Judge Beryl A. Howell has served on the U.S. District Court for the District of Columbia since 2011, including as Chief Judge from 2016 until March 2023. She took senior status in February 2024.

Judge Howell has worked in private practice, the legal academy and in all three branches of the federal government. After a clerkship for a federal judge in the District of New Jersey, she was a litigation associate at a New York City law firm, and then an Assistant U.S. Attorney and Deputy Chief of the Narcotics Section in the U.S. Attorney’s office for the Eastern District of New York. She subsequently served as general counsel of the U.S. Senate Committee on the Judiciary, where she worked for Senator Patrick J. Leahy, (D-VT), and did substantial work promoting the Freedom of Information Act, including work on the Electronic FOIA Amendments of 1996.

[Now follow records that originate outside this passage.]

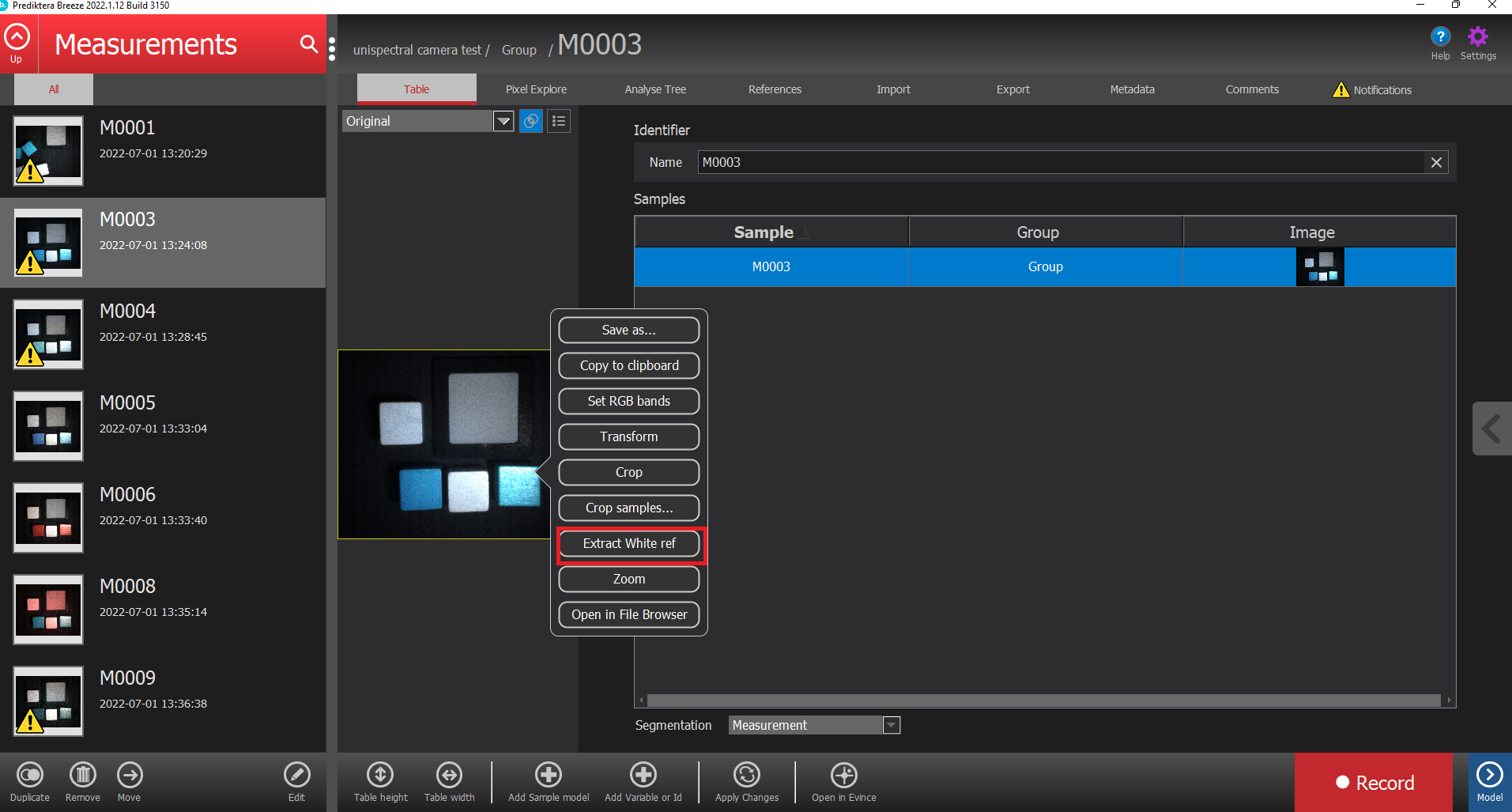Click the Up navigation icon
1512x812 pixels.
(x=17, y=38)
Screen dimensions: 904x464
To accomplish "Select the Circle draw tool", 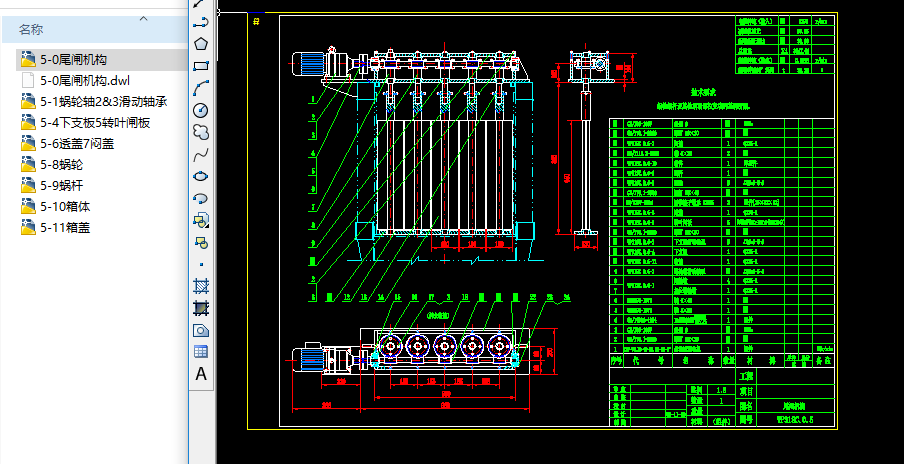I will tap(201, 109).
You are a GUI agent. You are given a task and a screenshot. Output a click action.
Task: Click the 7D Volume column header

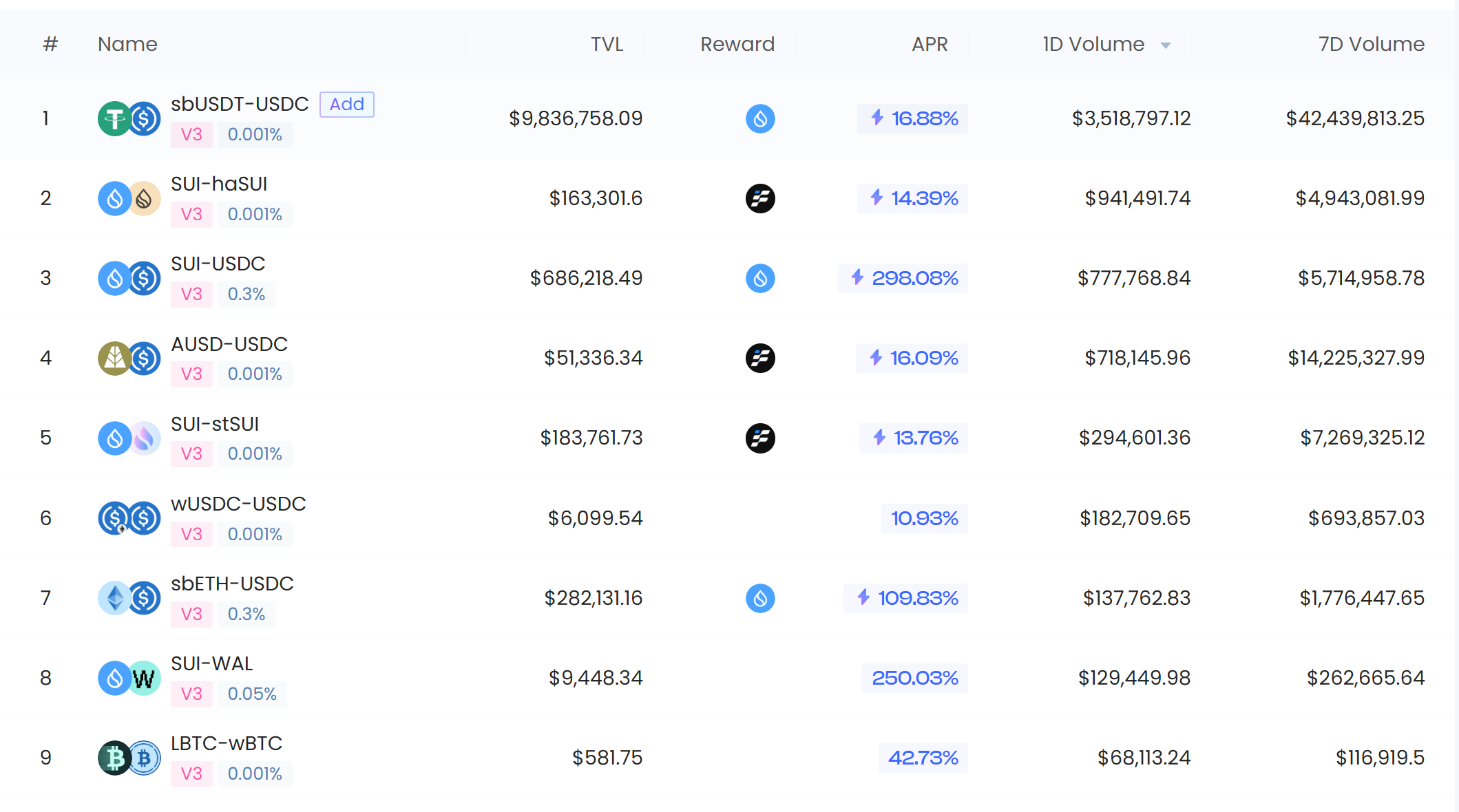click(1371, 44)
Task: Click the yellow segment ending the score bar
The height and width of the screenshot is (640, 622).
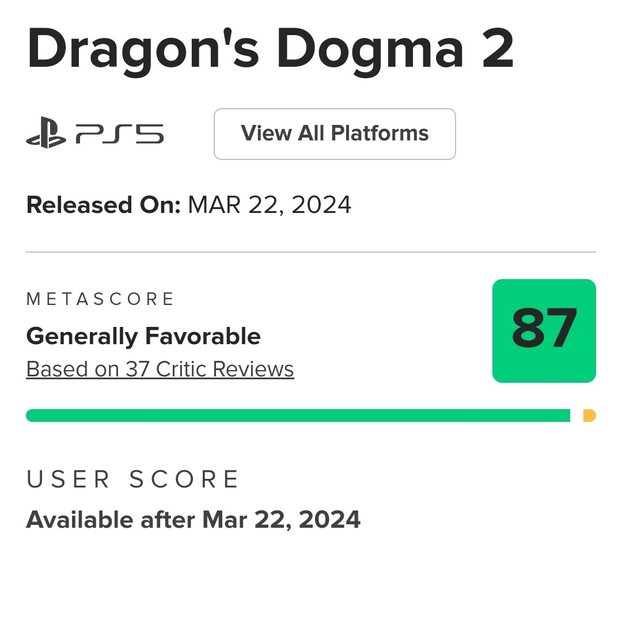Action: coord(589,415)
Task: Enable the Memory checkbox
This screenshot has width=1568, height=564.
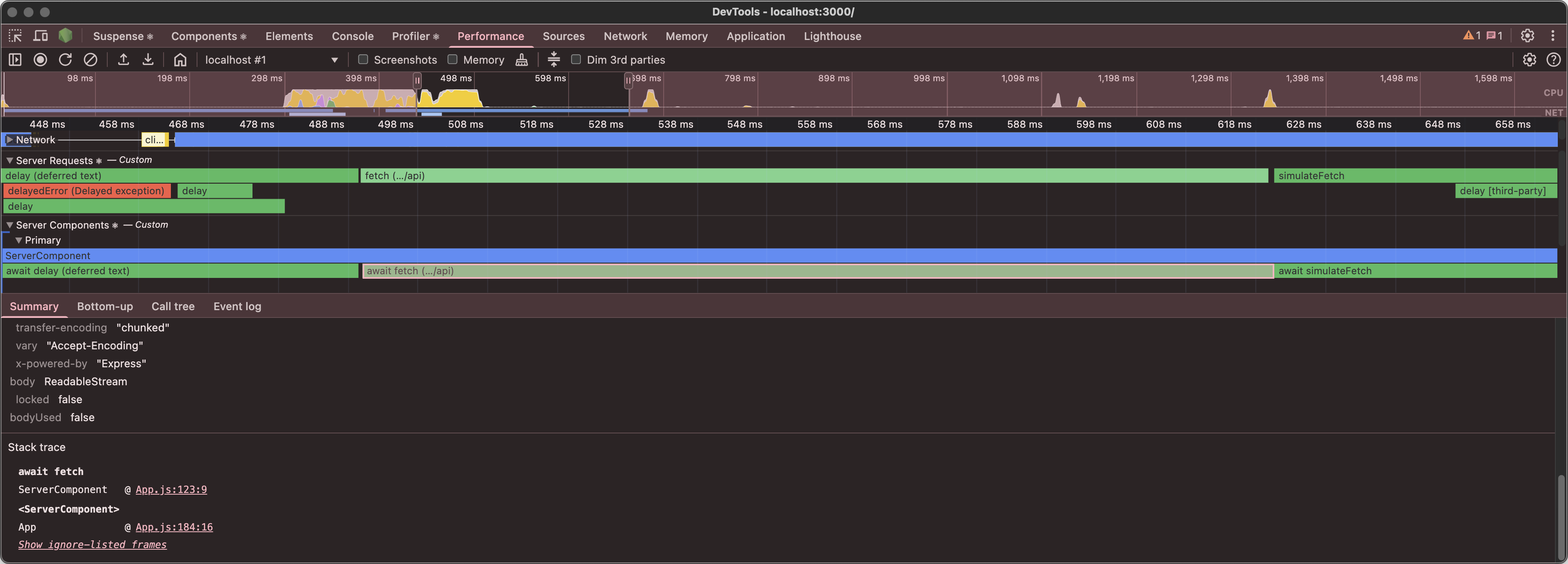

Following her 10-year tenure on the Hill, she served two terms as a Commissioner on the U.S. Sentencing Commission, after being appointed by President George W. Bush and confirmed by the U.S. Senate, while also working as executive managing director and general counsel of a cybersecurity and digital forensics consulting firm. After her judicial appointment by President Barack Obama to the District Court for the District of Columbia, Judge Howell served as a member of the Judicial Conference of the United States and the Judicial Conference Committees on Information Technology and on Criminal Law.

She received her B.A., with Honors in Philosophy, from Bryn Mawr College and her J.D from Columbia University School of Law, where she was a Harlan Fiske Stone Scholar. Among her other awards, Judge Howell was inducted into the National Freedom of Information Act Hall of Fame in 2001 and is the recipient of the 2004 First Amendment Award by the Society of Professional Journalists in recognition of “the important work she has done on behalf of all journalists and those who understand the significance of the government watchdog role the media must practice each day.”